Some Things to Say (part 2)

 

Chest pain. It’s our favorite thing to ask about and maybe our favorite thing to find. Never more does EMS get its chance to shine than when diagnosing the acute MI, and chest pain is how we start down that path. In many cases, everyone from the vomiting drunk to the elderly broken hip gets asked about their chest.

But next time you throw in, “Any chest pain?”, consider this. Not only do many heart attacks fail to present with chest pain at all, even among those that do, the specific symptoms may not amount to what your patient considers “pain.”

Pain means different things to different people. What I call pain, you might call discomfort, and my girlfriend might call a funny feeling. Tightness, palpitations, burning. Trying to list it all would leave you on scene for 20 minutes with a thesaurus, but if you don’t find the right words, then the answer you get might simply be “no.” And you’ll miss the big one.

The solution is in one magic phrase:

 

How does your chest feel?

I learned this gem from Captain Kent Scarna of Boston EMS, and it joins the ranks of the most useful assessment tricks out there. Because despite all the ambiguity in the chest, this one pretty much captures it all. If there’s frank pain, the patient will tell you all about it. But if there’s fluttering, itching, a feeling like they just ate a canary, this invokes that too. As a diagnostic screening, it is appropriately vague. There is a time and a place for direct questions, but when it comes to chest pain, starting off open-ended is the way to go.

How does your chest feel? Fine, it feels fine. Okay then. If you’re truly concerned you can follow up to confirm — “No pain or discomfort?” — but there’s no need to break out the Webster’s. It’s sensitive but specific; it casts a wide net, but it still unpacks fully. What else could we want?

More things to say in part 3

Comments

  1. Your central point is well-taken and one more contribution toward helping medics identify elements of the art, along with the science. Much of our art IS our language.

    Yet, I’M even surprised at my response. When I read your blog my first image was a Caution Sign!

    Why? For fear of a female patient taking the question (“How does your chest feel?”) other than as a professional query.

    Really, all that would amount to is a stumble in the continuity of assessment and care, taking a little time away from it while you communicate that you’re clear on where you’re coming from or she figures out there’s nothing to even think about. But, let’s face it, some people, not only women! are very sensitive to wording and having been abused in the past, if there is ANY ambiguity, the first place they’ll go to is suspicion.

    Maybe that’s a little far-fetched, I’ll cop to it. But I have a nuance to share; I’m talking about establishing a flow with the patient and making sure it keeps flowing!

    Since communication includes so much more than verbal cues, how about adding to the question (keep it intact) placing your own hand, fingers splayed, over your chest, indicating the region specified and, on another subconscious level, putting your energy toward yourself rather than directing it toward her. (Shift pronouns according to your sex.)

    It’s (literally!) a hand-to-heart gesture that is an effective tool that helps to establish rapport and confidence in your interactions with patients. You don’t have to offer a word, but try it on a call at the moment you feel you’re losing the patient’s trust.

    In this case, the gesture does double-duty as it is also clinically SPECIFIC.

    Great tools to work with, Brandon, the box can never have enough!

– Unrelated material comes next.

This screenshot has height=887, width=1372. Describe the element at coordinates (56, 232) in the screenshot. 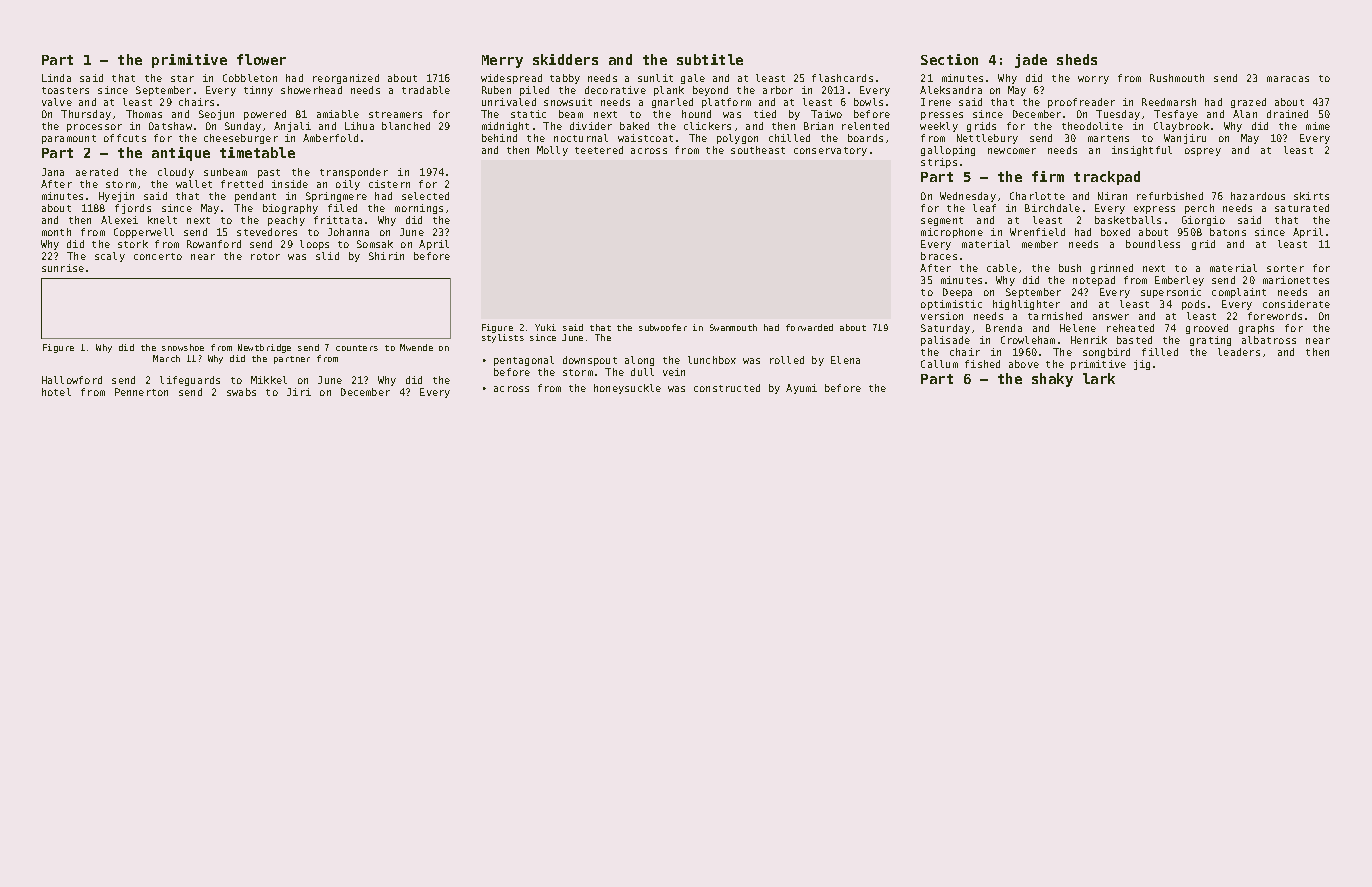

I see `month` at that location.
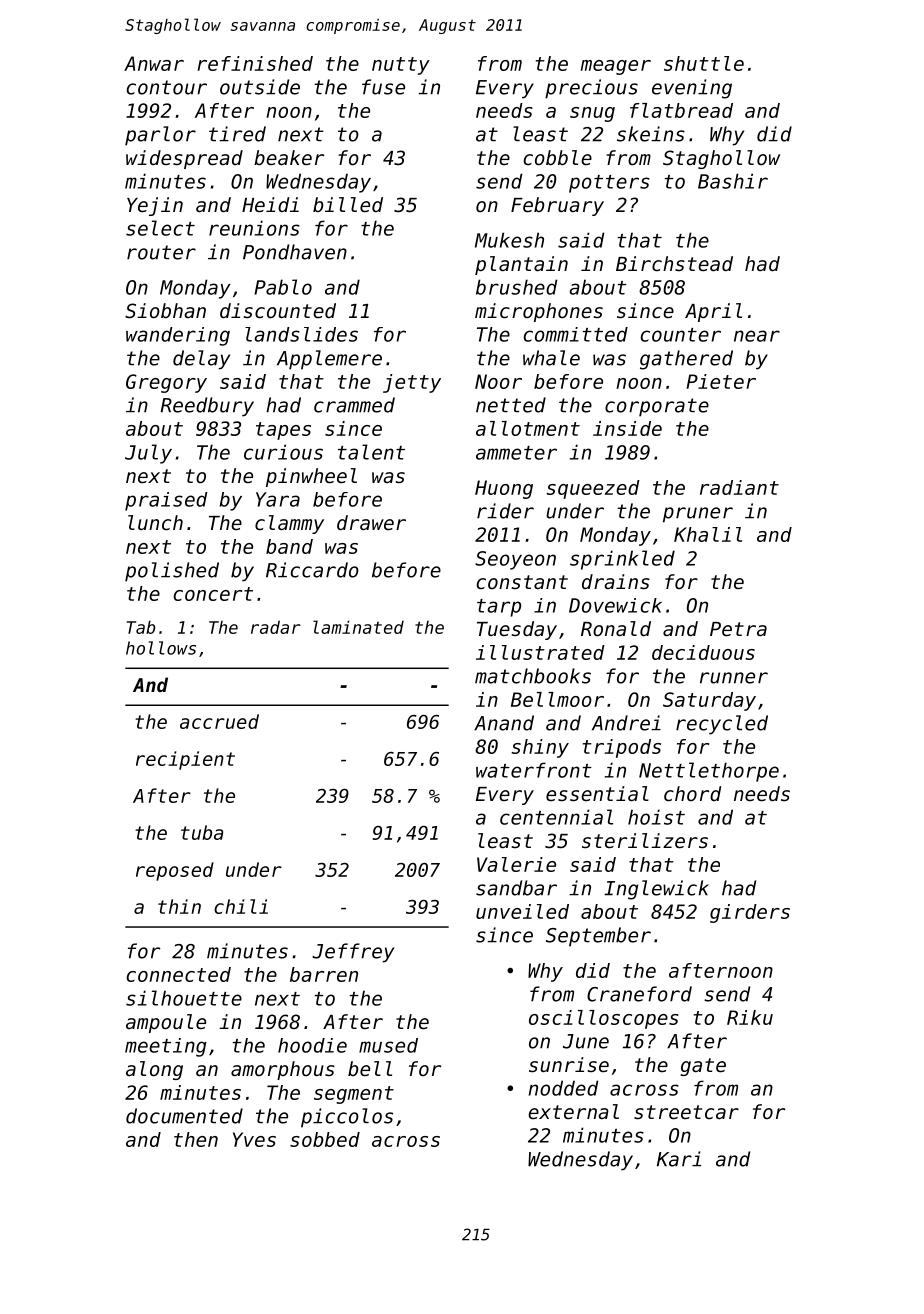 This screenshot has width=924, height=1314. Describe the element at coordinates (213, 594) in the screenshot. I see `concert` at that location.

    • You know, now that I think about it, I often do throw in some kind of gesture along those lines. It’s admittedly a somewhat left-field question, and a little cueing helps. I’ve never had any problems with serious misunderstandings, as long as it’s asked in the context of a professional and serious medical assessment. The worst I’ve gotten is the occasional odd look, and when you see that, you can start chucking some adjectives to help ’em understand what you mean.

    • Tyler from Boston says

      Definitely late to the party on this one! Seeing as webpages and blog posts such as these are timeless, however, I figured I’d share my input for the sake of future readers of this post, whether they choose to embrace or ignore it.

      I think that the, “how does your chest feel?” question is a great assessment tool. With that said, I actually had never considered your point, firetender, that a patient (particularly a female patient) may misconstrue the question as being sexually inappropriate. I think it’s a valid point, and it actually made me think about how I ask this question and what can be done to minimize the chances of it being taken wrongly.

      In the context of a lager assessment, I feel that the question would be understood fairly universally to not be sexual in nature. For example, beginning an assessment with “how does your head feel?” and continue on down the list to “how does your chest feel?”, followed by “how does your belly feel?”. Not only does this go further to provide the benefits of an open-ended question based assessment, but it also frames that “how does your chest feel?” question in the context of the assessment of other, typically less controversial, body parts.

      Patient comfort, both physical and emotional, is absolutely critical to maintaining the quality of an assessment. Framing this question in this context, should, MOST of the time, be sufficient in minimizing the risk of it being misconstrued.

      • Much wisdom here, Tyler. I definitely use “how’s your belly feel” but don’t think I’ve used head or many others before — not a bad idea at all. Thanks!